All over the world, the upcoming three-day window of time from October 31 – November 2 is celebrated in many different ways by different cultures.
Samhein is a Celtic Festival that happens at sunset on October 31 and continues through November 1. The holiday signaled the end of the harvest season and the coming of winter and was a time for introspection. For this reason, many considered it to be the Celtic New Year.
This was the time when cattle were brought back down from the summer pastures and when livestock were slaughtered for the winter. Bonfires, thought to have protective and cleansing powers, were lit and celebrations occurred around them. Samhein was seen as the time when “the veil” between our world and the spirit world was thinnest and most easily crossed by pagan gods and nature spirits. It was thought that the souls if the dead would visit their homes during this time. These souls of the dead relatives were called to feasts and a place was set at the table for them.
“Mumming and guising were part of the festival, and involved people going door-to-door in costume (or in disguise), often reciting verses in exchange for food. The costumes may have been a way of imitating, or disguising oneself from, the spirits.” (Hutton)
Mumming and guising can clearly be seen in the tradition of Halloween. “All Hallows’ Evening” is the day before the Christian holiday of All Hallows’ Day or All Saints Day. All Saints Day is “a time for remembering the dead, including saints (hallows), martyrs and all the faithful departed.” (Davis) Halloween is often celebrated with dressing up in costumes, trick-or-treating, attending parties, decorating pumpkins as jack-o’-lanterns, eating candy and watching scary movies or visiting haunted houses.

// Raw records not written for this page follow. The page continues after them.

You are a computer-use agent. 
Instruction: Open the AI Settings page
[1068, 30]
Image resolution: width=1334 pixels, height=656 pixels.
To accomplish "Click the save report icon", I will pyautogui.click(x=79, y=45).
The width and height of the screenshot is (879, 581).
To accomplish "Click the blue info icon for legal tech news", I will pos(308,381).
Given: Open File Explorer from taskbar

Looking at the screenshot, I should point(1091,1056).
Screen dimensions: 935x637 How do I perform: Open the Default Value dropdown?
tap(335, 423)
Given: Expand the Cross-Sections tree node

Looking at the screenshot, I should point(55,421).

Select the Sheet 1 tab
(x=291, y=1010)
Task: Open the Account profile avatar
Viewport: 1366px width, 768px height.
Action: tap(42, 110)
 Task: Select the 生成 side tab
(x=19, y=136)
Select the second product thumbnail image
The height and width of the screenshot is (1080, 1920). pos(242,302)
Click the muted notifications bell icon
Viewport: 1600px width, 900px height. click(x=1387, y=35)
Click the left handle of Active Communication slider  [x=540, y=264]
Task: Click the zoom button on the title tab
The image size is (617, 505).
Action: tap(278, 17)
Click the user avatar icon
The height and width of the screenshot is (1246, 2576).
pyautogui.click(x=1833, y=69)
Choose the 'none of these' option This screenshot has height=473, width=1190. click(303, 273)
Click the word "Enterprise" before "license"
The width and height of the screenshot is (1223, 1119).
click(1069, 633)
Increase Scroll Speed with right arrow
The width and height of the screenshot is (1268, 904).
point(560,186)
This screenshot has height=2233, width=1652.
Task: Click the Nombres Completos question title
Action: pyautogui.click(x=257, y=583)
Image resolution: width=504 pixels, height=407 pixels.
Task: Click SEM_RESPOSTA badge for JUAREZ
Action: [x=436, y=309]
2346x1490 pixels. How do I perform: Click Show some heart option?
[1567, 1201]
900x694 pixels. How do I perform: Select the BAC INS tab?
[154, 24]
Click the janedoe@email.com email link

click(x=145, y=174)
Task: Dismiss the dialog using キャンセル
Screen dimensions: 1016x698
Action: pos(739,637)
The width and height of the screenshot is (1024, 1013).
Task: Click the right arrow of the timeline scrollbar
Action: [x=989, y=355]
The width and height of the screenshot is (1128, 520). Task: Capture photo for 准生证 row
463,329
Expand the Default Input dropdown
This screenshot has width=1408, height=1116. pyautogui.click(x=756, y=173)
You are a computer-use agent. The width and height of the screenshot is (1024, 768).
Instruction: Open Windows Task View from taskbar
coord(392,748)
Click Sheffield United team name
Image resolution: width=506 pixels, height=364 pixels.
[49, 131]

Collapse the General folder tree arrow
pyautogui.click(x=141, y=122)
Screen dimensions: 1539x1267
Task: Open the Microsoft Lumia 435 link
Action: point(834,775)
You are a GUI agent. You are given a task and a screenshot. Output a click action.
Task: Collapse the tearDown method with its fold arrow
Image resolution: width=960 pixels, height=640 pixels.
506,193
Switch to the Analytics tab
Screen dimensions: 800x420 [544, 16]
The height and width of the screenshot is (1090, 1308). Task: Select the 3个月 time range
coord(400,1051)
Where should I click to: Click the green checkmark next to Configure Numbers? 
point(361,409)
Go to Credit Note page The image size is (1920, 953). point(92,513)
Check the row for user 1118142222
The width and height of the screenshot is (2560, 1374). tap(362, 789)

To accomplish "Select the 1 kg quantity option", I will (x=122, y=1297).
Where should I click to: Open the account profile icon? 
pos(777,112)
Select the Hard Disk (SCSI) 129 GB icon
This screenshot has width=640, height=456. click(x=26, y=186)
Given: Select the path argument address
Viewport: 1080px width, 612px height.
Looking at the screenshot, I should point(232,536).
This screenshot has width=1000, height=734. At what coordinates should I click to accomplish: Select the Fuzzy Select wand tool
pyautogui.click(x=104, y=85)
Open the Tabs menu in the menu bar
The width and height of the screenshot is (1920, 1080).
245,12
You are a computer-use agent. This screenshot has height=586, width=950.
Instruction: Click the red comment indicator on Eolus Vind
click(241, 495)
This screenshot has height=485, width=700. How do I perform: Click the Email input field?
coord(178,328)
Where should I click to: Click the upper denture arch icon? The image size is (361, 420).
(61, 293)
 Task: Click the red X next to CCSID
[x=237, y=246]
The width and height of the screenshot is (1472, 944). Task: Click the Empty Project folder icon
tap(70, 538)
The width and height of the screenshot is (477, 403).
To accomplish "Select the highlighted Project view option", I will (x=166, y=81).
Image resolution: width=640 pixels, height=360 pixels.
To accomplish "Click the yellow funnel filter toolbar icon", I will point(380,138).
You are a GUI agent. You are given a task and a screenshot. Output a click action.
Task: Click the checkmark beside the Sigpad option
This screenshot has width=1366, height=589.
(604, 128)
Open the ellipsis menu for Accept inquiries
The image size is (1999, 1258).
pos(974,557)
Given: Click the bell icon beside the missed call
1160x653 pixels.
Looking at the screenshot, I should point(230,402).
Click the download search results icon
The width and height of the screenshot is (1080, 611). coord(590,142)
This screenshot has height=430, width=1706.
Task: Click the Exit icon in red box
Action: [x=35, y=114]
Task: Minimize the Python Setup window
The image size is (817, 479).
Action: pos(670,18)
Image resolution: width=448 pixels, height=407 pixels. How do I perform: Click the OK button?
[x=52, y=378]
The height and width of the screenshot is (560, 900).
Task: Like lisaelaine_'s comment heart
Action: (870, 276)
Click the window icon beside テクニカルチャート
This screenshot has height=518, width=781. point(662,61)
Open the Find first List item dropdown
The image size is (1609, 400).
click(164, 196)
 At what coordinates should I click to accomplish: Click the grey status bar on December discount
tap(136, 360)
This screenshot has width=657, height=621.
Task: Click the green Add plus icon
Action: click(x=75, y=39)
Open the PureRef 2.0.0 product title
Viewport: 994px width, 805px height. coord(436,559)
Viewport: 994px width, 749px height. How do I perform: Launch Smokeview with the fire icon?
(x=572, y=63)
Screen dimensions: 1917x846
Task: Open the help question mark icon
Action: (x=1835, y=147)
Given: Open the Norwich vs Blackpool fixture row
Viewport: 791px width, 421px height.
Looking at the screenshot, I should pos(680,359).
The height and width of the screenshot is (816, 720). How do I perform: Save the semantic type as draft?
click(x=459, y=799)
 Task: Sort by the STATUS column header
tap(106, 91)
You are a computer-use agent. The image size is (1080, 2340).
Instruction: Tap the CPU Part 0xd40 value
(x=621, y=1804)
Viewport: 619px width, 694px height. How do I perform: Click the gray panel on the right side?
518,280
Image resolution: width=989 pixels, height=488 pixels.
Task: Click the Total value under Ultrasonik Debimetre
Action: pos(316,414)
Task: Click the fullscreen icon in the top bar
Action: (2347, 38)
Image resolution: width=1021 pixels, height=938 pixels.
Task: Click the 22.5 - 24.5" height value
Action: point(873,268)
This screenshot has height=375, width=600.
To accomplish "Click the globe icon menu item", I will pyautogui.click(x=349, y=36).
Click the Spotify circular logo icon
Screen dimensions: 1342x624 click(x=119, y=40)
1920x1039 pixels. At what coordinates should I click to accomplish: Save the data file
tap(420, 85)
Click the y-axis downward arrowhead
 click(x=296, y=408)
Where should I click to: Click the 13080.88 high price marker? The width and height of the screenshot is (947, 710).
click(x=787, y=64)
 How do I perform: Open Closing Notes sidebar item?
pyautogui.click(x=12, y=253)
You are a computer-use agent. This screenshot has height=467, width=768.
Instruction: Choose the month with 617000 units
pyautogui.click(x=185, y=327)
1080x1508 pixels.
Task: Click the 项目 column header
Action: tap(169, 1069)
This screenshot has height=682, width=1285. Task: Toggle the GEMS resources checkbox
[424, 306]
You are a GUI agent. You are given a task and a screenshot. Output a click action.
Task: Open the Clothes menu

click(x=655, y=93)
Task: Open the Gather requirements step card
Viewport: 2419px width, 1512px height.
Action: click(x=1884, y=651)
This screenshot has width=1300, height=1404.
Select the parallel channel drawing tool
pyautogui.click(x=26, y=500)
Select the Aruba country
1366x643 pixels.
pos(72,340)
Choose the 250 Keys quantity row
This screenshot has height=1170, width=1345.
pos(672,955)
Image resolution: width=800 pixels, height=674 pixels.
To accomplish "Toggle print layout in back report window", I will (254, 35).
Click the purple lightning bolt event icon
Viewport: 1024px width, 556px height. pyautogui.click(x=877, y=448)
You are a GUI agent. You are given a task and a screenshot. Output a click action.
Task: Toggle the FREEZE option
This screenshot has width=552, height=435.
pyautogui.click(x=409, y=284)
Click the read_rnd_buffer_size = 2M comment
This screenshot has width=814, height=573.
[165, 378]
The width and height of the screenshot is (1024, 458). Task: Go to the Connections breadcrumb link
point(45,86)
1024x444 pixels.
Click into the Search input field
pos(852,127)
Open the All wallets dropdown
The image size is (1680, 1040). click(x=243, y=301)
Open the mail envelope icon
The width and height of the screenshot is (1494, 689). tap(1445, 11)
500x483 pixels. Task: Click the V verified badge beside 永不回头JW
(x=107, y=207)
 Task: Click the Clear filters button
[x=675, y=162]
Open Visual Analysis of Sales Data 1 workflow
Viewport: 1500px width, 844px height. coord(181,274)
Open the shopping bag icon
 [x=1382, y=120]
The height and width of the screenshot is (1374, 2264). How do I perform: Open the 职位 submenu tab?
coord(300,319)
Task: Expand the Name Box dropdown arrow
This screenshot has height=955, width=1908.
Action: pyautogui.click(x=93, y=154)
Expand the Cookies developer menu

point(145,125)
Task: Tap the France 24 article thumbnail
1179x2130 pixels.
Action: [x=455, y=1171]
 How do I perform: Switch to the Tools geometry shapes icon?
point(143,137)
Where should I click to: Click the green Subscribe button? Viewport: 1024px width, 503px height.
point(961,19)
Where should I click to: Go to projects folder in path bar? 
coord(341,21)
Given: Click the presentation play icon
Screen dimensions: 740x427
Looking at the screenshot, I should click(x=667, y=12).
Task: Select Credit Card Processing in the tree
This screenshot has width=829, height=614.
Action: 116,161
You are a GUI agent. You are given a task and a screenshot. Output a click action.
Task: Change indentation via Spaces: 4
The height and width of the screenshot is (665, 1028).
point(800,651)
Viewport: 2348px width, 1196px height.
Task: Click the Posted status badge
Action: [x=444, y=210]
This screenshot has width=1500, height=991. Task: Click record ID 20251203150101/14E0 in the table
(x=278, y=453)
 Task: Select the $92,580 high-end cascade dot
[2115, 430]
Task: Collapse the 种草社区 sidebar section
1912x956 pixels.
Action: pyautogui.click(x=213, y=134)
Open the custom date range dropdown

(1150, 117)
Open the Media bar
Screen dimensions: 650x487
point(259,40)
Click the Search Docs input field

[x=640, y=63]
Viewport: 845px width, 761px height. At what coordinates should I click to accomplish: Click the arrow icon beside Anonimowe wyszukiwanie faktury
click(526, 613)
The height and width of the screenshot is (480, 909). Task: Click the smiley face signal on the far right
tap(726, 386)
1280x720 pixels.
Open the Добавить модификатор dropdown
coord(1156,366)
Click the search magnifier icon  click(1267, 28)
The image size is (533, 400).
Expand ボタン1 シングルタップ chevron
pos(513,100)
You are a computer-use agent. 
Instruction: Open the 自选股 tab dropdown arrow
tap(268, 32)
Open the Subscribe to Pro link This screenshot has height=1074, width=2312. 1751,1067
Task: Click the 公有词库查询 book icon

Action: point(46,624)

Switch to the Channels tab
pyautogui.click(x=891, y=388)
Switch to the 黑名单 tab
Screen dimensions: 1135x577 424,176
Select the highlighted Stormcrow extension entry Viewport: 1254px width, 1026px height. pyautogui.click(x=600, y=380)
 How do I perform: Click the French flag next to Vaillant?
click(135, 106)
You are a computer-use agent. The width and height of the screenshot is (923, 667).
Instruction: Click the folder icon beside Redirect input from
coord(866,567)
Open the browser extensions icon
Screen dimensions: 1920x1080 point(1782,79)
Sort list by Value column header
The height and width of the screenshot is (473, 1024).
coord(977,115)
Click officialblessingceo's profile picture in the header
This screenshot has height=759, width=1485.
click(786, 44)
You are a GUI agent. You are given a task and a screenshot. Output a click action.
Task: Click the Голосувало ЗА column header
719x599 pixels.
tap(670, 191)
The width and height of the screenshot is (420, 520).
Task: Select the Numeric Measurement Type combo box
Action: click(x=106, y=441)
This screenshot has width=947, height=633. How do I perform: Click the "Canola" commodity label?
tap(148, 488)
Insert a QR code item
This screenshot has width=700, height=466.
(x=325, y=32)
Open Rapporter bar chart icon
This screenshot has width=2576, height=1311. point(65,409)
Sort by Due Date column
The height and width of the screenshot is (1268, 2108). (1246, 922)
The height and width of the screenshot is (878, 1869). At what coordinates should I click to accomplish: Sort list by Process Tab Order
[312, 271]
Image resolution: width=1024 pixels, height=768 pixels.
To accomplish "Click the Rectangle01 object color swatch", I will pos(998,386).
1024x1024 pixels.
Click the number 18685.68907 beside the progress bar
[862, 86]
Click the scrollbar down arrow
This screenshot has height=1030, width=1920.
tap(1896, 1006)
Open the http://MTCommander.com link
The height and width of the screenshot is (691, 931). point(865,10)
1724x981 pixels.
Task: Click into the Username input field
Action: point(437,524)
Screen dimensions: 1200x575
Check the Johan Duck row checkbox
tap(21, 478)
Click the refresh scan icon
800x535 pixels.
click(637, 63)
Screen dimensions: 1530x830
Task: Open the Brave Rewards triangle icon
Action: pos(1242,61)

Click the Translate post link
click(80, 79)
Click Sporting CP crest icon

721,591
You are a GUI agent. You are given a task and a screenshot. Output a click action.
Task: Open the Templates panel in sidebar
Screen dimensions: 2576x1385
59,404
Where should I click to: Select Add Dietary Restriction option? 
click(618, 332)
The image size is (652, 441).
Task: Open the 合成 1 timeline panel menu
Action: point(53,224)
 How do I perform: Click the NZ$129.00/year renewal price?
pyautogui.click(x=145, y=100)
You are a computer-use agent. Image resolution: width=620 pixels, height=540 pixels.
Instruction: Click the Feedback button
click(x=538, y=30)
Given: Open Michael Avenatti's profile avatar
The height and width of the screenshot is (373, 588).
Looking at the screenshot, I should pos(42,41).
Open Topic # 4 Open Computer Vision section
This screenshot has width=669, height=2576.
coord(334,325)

All Saints Day, also known as All Souls Day, is celebrated in some countries as the Day of the Dead or, Dia de los Muertos. Many of the same customs and traditions from Samhein can be seen in Dia de los Muertos, such as laying out a feast for the departed. In Mexico, Dia de los Muertos is a bank holiday. Those celebrating the holiday build ofrendas, or private altars with foods, sugar skulls, marigolds and possessions to honor the deceased. This holiday can be traced back to the time of the Aztecs.
Similar celebrations, though at different times of the year, can also be found in China with the Ghost Festival and Japan with the Bon Festival.
Personally, I spend this time period thinking of the past year and planning for the future. It is a combination of Thanksgiving – gratitude for all that I have been given, recognition of all that I have accomplished and appreciation for all that I have shared – and New Year’s. What do I want the next few years of my life to be like? What values, goals and responsibilities do I want to grow into? Who do I want to spend my time with in the next few years and what difference will I choose to make in the coming year?
However you choose to spend this coming weekend, know that you are not alone in your tradition and that people all over the world are celebrating with you!
O’Driscoll, Robert (ed.) (1981) The Celtic Consciousness. New York, Braziller ISBN 0-8076-1136-0, pp.197–216: Ross, Anne “Material Culture, Myth and Folk Memory”; pp.217–242: Danaher, Kevin “Irish Folk Tradition and the Celtic Calendar”
Hutton, Ronald (1996) Stations of the Sun: A History of the Ritual Year in Britain. Oxford, Oxford University Press ISBN 0-19-288045-4, p. 363.
Davis, Kenneth. Don’t Know Much About Mythology: Everything You Need to Know About the Greatest Stories in Human History but Never Learned, HarperCollins, page 231.